BRICS prepares a "bundle" of digital currencies: India promotes CBDC payments for trade and tourism by the 2026 summit
The Indian regulator proposes to build a single circuit for cross—border settlements by integrating national digital currencies of central banks, so that the digital rupee can "talk" with the digital ruble, digital yuan and other CBDCs of the BRICS participants. Target scenarios are payments in trade and tourism, where today too many costs are eaten up by conversion, intermediaries and delays in correspondent chains.
A separate signal is institutional: India has officially launched the branding and preparation of its BRICS presidency in 2026 (logo, theme, website), which confirms that work on initiatives is not "in chat rooms", but on the working agenda of the year.
Why this could be a turning point for foreign economic activity and logistics
For foreign trade, money is the same part of the supply chain as a port, warehouse, or customs office. If payments accelerate and become predictable, the economics of the entire transaction change.:
- The speed of closing contracts. Less dependence on bank windows and manual compliance checks at each link → faster prepayment/postpaid → fewer cash gaps between importers and exporters.
- The cost of transactions. Some of the fees for international transfers and conversions go away, especially when payments are made directly in digital currencies and do not require a long route through third currencies.
- Documents and controls. With a competent architecture, the CBDC infrastructure can provide better payment tracing and reconciliation automation (invoice-payment—shipment), which simplifies currency control and reduces the risk of errors in documents.
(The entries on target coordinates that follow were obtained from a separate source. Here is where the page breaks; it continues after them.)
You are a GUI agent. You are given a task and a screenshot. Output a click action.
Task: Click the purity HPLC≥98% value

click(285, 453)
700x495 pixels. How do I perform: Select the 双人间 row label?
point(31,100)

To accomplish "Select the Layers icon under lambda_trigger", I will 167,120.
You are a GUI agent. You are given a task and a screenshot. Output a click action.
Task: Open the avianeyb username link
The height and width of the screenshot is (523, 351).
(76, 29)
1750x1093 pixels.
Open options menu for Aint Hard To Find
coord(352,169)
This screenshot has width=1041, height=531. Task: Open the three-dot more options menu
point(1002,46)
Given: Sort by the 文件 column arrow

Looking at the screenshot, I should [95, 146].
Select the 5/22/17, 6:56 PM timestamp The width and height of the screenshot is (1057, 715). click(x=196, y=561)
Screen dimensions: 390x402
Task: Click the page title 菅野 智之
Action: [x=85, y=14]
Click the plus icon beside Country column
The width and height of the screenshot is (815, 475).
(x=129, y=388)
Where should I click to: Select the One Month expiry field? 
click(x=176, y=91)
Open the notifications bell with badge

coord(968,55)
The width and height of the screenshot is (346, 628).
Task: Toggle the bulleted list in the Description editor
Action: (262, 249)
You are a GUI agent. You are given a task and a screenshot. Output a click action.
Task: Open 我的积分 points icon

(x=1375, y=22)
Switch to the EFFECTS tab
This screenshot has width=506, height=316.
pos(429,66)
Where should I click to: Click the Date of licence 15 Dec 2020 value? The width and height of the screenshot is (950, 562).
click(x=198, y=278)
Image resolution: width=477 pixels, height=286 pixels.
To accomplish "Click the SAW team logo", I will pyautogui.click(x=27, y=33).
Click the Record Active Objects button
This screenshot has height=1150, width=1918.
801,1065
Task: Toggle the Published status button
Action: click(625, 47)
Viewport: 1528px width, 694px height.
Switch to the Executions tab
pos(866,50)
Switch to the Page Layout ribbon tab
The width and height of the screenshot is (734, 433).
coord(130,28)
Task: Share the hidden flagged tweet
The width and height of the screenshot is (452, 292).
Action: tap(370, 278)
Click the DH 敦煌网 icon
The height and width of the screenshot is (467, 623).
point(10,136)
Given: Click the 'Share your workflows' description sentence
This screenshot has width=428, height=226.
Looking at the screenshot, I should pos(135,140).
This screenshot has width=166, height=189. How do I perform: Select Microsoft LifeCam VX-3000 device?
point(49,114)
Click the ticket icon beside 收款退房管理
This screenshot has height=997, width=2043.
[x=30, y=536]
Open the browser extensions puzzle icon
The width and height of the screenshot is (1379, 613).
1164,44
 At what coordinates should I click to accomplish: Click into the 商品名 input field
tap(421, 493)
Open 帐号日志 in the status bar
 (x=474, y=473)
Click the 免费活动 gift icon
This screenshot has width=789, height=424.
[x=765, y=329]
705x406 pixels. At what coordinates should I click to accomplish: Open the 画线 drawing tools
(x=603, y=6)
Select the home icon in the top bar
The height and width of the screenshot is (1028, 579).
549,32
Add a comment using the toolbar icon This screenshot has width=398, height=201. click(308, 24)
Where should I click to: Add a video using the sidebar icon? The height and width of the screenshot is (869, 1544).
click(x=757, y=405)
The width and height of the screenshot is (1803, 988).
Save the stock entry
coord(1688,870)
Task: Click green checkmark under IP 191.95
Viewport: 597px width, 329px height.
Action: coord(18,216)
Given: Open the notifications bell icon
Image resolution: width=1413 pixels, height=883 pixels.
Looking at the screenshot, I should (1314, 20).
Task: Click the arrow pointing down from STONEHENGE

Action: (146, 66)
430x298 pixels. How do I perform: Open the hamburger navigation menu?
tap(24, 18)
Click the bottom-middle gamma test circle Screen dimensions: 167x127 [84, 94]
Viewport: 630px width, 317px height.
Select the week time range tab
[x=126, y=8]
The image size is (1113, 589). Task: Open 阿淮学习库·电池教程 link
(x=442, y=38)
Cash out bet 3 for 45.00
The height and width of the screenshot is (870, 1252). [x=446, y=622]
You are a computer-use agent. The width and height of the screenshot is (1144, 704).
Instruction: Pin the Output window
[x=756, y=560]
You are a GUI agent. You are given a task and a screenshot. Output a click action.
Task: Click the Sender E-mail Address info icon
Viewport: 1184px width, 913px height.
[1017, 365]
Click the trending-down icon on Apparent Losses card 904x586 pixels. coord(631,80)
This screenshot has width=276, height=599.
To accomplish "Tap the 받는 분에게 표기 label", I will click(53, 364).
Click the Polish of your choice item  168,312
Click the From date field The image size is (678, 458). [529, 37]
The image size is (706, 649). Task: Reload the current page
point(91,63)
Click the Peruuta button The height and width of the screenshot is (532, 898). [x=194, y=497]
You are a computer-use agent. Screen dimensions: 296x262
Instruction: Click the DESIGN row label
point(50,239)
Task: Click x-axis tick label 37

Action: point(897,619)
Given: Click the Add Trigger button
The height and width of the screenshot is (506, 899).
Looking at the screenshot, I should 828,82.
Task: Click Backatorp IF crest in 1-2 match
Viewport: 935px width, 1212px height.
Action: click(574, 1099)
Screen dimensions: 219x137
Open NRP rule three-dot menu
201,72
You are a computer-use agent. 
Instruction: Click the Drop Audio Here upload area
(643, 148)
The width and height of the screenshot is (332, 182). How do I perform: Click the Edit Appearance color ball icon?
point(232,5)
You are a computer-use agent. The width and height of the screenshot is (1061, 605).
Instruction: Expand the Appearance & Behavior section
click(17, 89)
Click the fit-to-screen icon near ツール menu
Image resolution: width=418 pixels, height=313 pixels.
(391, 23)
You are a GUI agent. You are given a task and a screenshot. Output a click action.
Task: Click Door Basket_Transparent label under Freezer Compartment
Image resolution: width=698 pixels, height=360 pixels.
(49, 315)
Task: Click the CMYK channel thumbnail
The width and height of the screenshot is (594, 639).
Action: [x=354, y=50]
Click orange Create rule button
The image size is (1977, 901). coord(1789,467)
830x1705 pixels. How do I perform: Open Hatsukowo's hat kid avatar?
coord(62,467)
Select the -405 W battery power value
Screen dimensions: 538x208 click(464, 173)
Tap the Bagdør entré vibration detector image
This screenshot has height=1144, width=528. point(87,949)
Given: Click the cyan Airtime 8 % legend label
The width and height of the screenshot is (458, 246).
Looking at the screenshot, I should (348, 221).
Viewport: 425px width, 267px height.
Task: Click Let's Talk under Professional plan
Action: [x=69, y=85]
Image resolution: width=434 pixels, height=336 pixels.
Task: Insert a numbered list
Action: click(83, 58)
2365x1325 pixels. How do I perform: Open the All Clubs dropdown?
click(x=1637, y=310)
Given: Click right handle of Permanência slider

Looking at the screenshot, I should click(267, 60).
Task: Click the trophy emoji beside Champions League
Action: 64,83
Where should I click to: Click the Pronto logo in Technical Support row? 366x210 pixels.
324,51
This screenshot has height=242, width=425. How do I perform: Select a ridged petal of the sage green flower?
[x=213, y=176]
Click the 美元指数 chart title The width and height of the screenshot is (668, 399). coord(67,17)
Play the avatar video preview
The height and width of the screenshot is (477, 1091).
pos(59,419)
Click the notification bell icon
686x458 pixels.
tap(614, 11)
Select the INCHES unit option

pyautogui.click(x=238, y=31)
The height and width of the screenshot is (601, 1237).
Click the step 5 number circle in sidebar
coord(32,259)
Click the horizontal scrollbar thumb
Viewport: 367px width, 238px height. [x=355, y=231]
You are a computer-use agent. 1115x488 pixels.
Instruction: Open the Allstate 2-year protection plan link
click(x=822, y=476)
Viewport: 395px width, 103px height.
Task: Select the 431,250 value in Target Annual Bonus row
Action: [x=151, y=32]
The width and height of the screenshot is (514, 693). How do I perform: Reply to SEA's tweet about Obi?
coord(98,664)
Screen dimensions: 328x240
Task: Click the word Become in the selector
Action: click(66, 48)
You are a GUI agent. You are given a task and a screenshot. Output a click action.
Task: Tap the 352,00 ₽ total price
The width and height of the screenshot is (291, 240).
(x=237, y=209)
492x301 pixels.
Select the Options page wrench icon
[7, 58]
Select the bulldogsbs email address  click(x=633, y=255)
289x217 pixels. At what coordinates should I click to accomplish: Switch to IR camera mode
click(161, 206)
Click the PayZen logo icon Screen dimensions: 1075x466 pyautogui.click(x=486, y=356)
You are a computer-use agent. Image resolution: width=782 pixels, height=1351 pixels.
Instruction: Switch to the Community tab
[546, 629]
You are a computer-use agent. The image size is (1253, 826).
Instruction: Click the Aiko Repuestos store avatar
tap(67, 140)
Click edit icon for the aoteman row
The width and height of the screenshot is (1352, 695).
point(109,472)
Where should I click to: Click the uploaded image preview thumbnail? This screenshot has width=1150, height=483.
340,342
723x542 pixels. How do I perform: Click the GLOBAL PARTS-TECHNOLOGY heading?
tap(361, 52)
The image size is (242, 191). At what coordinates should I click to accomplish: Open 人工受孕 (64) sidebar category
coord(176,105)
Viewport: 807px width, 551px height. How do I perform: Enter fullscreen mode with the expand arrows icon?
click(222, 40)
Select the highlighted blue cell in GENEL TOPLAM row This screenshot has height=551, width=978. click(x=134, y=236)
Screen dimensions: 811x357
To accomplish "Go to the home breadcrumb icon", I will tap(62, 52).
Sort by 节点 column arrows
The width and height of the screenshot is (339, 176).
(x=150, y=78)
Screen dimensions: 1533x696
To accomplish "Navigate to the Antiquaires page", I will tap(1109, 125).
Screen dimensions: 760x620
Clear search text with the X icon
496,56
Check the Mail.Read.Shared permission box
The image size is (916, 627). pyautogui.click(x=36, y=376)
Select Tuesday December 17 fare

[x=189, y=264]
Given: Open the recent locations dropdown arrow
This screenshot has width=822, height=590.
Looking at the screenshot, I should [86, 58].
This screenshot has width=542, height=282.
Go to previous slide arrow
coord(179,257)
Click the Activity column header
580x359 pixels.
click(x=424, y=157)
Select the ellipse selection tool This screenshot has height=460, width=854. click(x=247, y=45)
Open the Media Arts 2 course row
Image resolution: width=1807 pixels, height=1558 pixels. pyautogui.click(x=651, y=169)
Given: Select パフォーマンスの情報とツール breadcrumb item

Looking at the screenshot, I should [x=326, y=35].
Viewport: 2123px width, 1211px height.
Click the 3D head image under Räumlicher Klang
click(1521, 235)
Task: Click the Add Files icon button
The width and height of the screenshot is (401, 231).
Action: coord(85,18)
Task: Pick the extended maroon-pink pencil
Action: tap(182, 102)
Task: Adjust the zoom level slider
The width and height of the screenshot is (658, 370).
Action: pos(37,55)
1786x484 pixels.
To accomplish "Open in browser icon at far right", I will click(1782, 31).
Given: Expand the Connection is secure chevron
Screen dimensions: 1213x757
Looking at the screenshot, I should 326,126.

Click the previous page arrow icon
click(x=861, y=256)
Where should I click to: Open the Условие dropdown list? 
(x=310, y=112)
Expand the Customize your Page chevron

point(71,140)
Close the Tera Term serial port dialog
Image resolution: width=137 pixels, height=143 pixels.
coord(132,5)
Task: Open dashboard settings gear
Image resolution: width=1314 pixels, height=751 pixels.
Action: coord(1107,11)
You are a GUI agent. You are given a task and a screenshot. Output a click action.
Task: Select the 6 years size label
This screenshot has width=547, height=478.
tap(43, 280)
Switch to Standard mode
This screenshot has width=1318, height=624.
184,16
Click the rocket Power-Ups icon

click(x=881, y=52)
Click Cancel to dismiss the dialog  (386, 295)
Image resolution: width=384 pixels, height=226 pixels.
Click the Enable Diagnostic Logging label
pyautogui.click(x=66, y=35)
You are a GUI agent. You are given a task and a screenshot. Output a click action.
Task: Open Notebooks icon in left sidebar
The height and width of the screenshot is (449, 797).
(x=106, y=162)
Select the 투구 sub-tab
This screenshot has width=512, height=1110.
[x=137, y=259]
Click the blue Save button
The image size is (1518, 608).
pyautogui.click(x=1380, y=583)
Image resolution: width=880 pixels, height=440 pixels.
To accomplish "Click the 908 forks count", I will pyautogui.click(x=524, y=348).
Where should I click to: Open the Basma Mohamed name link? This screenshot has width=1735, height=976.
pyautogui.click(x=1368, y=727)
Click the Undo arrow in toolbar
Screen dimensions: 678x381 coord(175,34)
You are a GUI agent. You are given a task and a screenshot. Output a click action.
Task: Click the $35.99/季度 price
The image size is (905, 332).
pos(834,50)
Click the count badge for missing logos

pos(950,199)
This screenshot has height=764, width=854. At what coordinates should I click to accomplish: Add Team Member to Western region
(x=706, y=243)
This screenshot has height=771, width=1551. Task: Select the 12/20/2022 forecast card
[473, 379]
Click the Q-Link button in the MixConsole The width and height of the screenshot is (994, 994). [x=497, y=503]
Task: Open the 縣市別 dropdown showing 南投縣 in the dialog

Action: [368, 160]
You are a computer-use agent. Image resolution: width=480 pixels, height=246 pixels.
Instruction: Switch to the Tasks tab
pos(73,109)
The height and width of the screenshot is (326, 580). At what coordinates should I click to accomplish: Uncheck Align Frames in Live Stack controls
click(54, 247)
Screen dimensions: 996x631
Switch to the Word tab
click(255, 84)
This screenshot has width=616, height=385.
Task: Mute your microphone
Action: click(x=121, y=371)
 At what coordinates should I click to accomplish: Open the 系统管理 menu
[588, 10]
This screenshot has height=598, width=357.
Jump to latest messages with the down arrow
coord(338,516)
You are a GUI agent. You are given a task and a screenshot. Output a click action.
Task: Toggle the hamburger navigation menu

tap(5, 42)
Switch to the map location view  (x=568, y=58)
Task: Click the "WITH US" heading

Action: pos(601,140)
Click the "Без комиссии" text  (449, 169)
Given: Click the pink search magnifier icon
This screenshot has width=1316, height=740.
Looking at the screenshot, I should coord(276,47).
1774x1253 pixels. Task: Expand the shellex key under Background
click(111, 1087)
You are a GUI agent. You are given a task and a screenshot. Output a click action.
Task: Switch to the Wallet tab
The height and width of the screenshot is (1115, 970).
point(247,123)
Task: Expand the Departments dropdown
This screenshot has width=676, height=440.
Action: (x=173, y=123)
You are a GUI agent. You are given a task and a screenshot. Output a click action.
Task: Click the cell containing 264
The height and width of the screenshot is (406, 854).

Why is "one click" still more of a metaphor?
Even if a political decision is made at the summit, there are several difficult knots ahead.:
- Technology interoperability (different CBDC platforms, different accounting models, and security).
- KYC/AML and data exchange rules: without a single compliance standard, banks and large businesses will not transfer mass payments to a new circuit.
- Clearing and trade imbalances: a quick payment does not eliminate the issue of liquidity and "balancing" flows between countries — limits, swap lines and pilot corridors are likely.
Expert conclusion
For the foreign economic activity market, the main conclusion is pragmatic: it is worth preparing now, but without illusions. The BRICS Single Payment in the near future is more likely to be pilot routes and separate corridors for standard operations than an instant replacement of the usual schemes. Companies that are the first to learn how to integrate new payment methods into contracts (price/payment currency, delivery terms, payment triggers, proof of performance) will gain an advantage in transaction speed and financial circuit stability.